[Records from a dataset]
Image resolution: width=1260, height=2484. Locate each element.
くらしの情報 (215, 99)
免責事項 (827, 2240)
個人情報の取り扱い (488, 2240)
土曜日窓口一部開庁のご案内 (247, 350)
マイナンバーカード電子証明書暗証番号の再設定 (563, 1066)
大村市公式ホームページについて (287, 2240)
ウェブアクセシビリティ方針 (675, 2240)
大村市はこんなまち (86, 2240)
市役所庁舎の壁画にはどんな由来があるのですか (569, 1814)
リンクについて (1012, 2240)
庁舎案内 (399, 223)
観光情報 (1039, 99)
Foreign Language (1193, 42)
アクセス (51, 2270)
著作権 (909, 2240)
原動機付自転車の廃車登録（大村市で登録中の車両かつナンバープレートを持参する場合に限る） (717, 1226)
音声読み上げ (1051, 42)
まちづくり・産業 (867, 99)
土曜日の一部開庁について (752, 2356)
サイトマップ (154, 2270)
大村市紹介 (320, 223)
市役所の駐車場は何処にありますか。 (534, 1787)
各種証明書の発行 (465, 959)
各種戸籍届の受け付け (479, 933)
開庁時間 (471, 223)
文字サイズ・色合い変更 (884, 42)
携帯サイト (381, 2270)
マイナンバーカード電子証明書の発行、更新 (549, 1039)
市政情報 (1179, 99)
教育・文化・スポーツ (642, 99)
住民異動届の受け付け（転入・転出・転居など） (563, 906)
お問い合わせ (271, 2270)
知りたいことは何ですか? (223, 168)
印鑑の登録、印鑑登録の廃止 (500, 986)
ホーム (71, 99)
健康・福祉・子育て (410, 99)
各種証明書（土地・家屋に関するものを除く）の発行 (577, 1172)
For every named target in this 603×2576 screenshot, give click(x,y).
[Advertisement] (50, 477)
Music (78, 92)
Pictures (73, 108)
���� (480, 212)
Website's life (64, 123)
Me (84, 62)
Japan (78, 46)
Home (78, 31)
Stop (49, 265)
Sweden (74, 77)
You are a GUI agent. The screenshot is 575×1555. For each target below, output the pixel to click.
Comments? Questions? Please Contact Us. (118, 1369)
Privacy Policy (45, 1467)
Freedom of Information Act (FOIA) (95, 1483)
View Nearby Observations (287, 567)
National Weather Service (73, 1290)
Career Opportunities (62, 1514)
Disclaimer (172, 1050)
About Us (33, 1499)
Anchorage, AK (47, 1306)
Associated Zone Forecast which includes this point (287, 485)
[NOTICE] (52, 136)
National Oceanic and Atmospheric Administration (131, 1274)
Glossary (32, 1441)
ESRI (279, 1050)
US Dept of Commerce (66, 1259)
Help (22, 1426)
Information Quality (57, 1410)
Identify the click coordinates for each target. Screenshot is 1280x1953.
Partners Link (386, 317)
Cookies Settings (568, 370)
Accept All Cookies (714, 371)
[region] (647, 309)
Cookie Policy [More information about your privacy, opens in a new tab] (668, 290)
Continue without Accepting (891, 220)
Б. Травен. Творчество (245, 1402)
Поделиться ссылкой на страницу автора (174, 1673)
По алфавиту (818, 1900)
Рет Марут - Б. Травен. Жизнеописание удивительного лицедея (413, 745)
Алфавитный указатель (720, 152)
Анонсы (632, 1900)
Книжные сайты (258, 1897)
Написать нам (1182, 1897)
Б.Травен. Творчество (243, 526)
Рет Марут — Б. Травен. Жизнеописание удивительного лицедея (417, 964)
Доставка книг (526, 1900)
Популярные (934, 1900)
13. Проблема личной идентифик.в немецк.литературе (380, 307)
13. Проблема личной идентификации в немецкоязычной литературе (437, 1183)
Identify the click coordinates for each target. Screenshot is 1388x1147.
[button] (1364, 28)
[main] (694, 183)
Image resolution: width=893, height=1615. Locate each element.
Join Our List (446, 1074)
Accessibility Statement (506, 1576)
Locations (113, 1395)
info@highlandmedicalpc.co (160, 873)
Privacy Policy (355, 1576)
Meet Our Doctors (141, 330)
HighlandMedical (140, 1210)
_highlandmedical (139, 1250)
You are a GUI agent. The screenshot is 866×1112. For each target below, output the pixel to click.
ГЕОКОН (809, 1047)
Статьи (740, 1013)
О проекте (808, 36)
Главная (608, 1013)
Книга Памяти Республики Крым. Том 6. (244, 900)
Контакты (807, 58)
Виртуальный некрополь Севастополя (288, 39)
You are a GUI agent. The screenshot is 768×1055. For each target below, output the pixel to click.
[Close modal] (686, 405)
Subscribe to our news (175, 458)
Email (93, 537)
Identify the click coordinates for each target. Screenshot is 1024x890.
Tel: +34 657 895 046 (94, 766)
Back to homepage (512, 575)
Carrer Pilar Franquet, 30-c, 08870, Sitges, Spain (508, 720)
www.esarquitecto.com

[WHAT IS BEING ASKED] Rewrite all of the records above as a numbered list, skipping any blank lines.

[SOLUTION FOR THIS EXERCISE]
1. Image resolution: width=1260, height=2484. Locate each element.
2. くらしの情報 (215, 99)
3. 免責事項 (827, 2240)
4. 個人情報の取り扱い (488, 2240)
5. 土曜日窓口一部開庁のご案内 (247, 350)
6. マイナンバーカード電子証明書暗証番号の再設定 (563, 1066)
7. 大村市公式ホームページについて (287, 2240)
8. ウェブアクセシビリティ方針 (675, 2240)
9. 大村市はこんなまち (86, 2240)
10. 市役所庁舎の壁画にはどんな由来があるのですか (569, 1814)
11. リンクについて (1012, 2240)
12. 庁舎案内 (399, 223)
13. 観光情報 (1039, 99)
14. Foreign Language (1193, 42)
15. アクセス (51, 2270)
16. 著作権 (909, 2240)
17. 原動機付自転車の廃車登録（大村市で登録中の車両かつナンバープレートを持参する場合に限る） (717, 1226)
18. 音声読み上げ (1051, 42)
19. まちづくり・産業 (867, 99)
20. 土曜日の一部開庁について (752, 2356)
21. サイトマップ (154, 2270)
22. 大村市紹介 (320, 223)
23. 市役所の駐車場は何処にありますか。 (534, 1787)
24. 各種証明書の発行 (465, 959)
25. 各種戸籍届の受け付け (479, 933)
26. 開庁時間 (471, 223)
27. 文字サイズ・色合い変更 (884, 42)
28. 携帯サイト (381, 2270)
29. マイナンバーカード電子証明書の発行、更新 (549, 1039)
30. 市政情報 (1179, 99)
31. 教育・文化・スポーツ (642, 99)
32. 住民異動届の受け付け（転入・転出・転居など） (563, 906)
33. お問い合わせ (271, 2270)
34. 知りたいことは何ですか? (223, 168)
35. 印鑑の登録、印鑑登録の廃止 (500, 986)
36. ホーム (71, 99)
37. 健康・福祉・子育て (410, 99)
38. 各種証明書（土地・家屋に関するものを除く）の発行 (577, 1172)
39. For every named target in this 603×2576 screenshot, give click(x,y).
40. [Advertisement] (50, 477)
41. Music (78, 92)
42. Pictures (73, 108)
43. ���� (480, 212)
44. Website's life (64, 123)
45. Me (84, 62)
46. Japan (78, 46)
47. Home (78, 31)
48. Stop (49, 265)
49. Sweden (74, 77)
50. You are a GUI agent. The screenshot is 575×1555. For each target below, output the pixel to click.
51. Comments? Questions? Please Contact Us. (118, 1369)
52. Privacy Policy (45, 1467)
53. Freedom of Information Act (FOIA) (95, 1483)
54. View Nearby Observations (287, 567)
55. National Weather Service (73, 1290)
56. Career Opportunities (62, 1514)
57. Disclaimer (172, 1050)
58. About Us (33, 1499)
59. Anchorage, AK (47, 1306)
60. Associated Zone Forecast which includes this point (287, 485)
61. [NOTICE] (52, 136)
62. National Oceanic and Atmospheric Administration (131, 1274)
63. Glossary (32, 1441)
64. ESRI (279, 1050)
65. US Dept of Commerce (66, 1259)
66. Help (22, 1426)
67. Information Quality (57, 1410)
68. Identify the click coordinates for each target. Screenshot is 1280x1953.
69. Partners Link (386, 317)
70. Cookies Settings (568, 370)
71. Accept All Cookies (714, 371)
72. [region] (647, 309)
73. Cookie Policy [More information about your privacy, opens in a new tab] (668, 290)
74. Continue without Accepting (891, 220)
75. Б. Травен. Творчество (245, 1402)
76. Поделиться ссылкой на страницу автора (174, 1673)
77. По алфавиту (818, 1900)
78. Рет Марут - Б. Травен. Жизнеописание удивительного лицедея (413, 745)
79. Алфавитный указатель (720, 152)
80. Анонсы (632, 1900)
81. Книжные сайты (258, 1897)
82. Написать нам (1182, 1897)
83. Б.Травен. Творчество (243, 526)
84. Рет Марут — Б. Травен. Жизнеописание удивительного лицедея (417, 964)
85. Доставка книг (526, 1900)
86. Популярные (934, 1900)
87. 13. Проблема личной идентифик.в немецк.литературе (380, 307)
88. 13. Проблема личной идентификации в немецкоязычной литературе (437, 1183)
89. Identify the click coordinates for each target. Screenshot is 1388x1147.
90. [button] (1364, 28)
91. [main] (694, 183)
92. Image resolution: width=893, height=1615. Locate each element.
93. Join Our List (446, 1074)
94. Accessibility Statement (506, 1576)
95. Locations (113, 1395)
96. info@highlandmedicalpc.co (160, 873)
97. Privacy Policy (355, 1576)
98. Meet Our Doctors (141, 330)
99. HighlandMedical (140, 1210)
100. _highlandmedical (139, 1250)
101. You are a GUI agent. The screenshot is 866×1112. For each target below, output the pixel to click.
102. ГЕОКОН (809, 1047)
103. Статьи (740, 1013)
104. О проекте (808, 36)
105. Главная (608, 1013)
106. Книга Памяти Республики Крым. Том 6. (244, 900)
107. Контакты (807, 58)
108. Виртуальный некрополь Севастополя (288, 39)
109. You are a GUI agent. The screenshot is 768×1055. For each target below, output the pixel to click.
110. [Close modal] (686, 405)
111. Subscribe to our news (175, 458)
112. Email (93, 537)
113. Identify the click coordinates for each target. Screenshot is 1024x890.
114. Tel: +34 657 895 046 (94, 766)
115. Back to homepage (512, 575)
116. Carrer Pilar Franquet, 30-c, 08870, Sitges, Spain (508, 720)
117. www.esarquitecto.com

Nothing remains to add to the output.